### Task goal
Answer these questions from the soccer forum thread:
1. What phone number is listed for the Cal South State Tournament Mud Lines?
2. By what date will the revised schedules for Feb 9-10 be published?
3. For which group did soccer661 receive an email saying the National Cup was on?

### Document section
^^^^^^^^

National Cup Mudline has been updated at 11am and all fields closed and all games have been canceled for the upcoming weekend.

Cal South State Tournament Mud Lines 714.999.3444


----------



## Goforgoal (Jan 31, 2019)

Papa Teran said:


> National Cup Mudline has been updated at 11am and all fields closed and all games have been canceled for the upcoming weekend.
> 
> Cal South State Tournament Mud Lines 714.999.3444


Yep, Presidents Cup Mud Line now says the same, and the website has been updated ...

*> WEATHER . . (Updated: Wednesday Jan 31 @ 11:15AM). . All State Cup venues Are CLOSED, including now SilverLakes, Norco, for State Cup play February 2-3. Revised schedules for Feb 9-10 will be published by Tuesday Feb 5th.*


----------



## soccer661 (Jan 31, 2019)

I just got an email from Cal South at 11am that National Cup for G2007 was ON...??
So it must have literally just changed...everything closed now??


----------



## Messi>CR7 (Jan 31, 2019)

soccer661 said:


> I just got an email from Cal South at 11am that National Cup for G2007 was ON...??
> So it must have literally just changed...everything closed now??


https://2019nationalcupyoungers.sportsaffinity.com/Tour/public/info/accepted_list.asp?sessionguid=&tournamentguid=C194C1BE-EDD2-49A4-8F89-285BE99F235A&show=girls


----------



## Surfref (Jan 31, 2019)

^^^^^^^^

### Source data
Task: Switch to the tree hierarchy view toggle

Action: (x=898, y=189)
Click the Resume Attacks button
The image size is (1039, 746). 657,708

^^^^^^^^

### Problem solution
1. 714.999.3444
2. Tuesday Feb 5th
3. G2007